Instructions for the task
Could you write out, exactly and with no pictures, every line from the one containing "This screenshot has width=1334, height=750." through the last line of the entries?
- - -
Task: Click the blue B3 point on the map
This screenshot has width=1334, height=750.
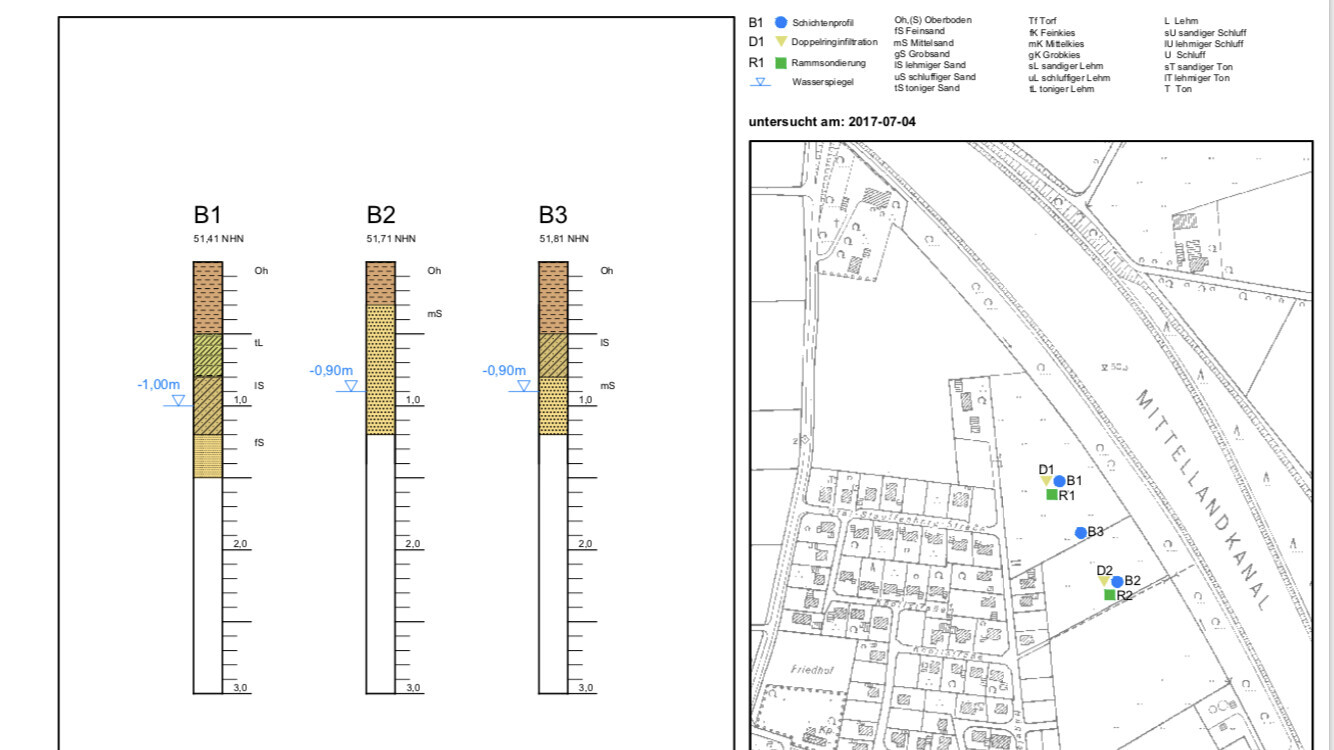Action: (1080, 532)
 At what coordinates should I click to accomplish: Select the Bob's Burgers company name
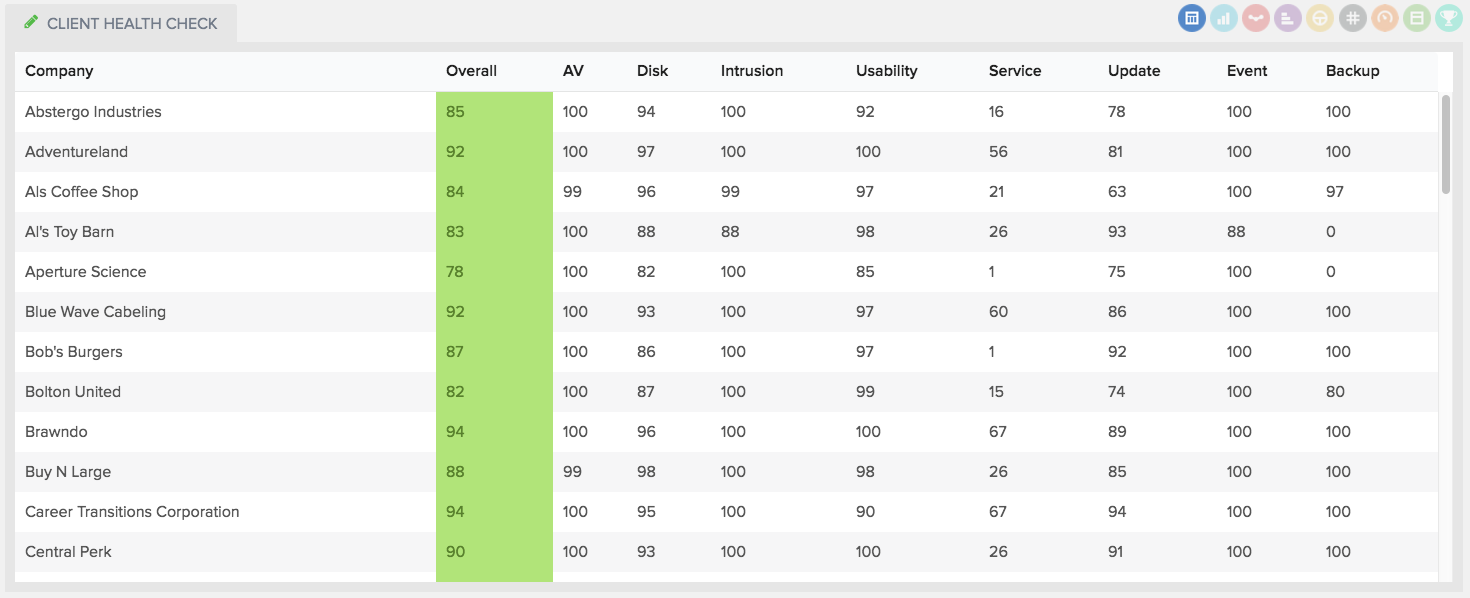coord(73,352)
- - -
Answer below
This screenshot has width=1334, height=750.
Action: (1080, 532)
 At what coordinates should I click to accomplish: Select the Bob's Burgers company name
coord(73,352)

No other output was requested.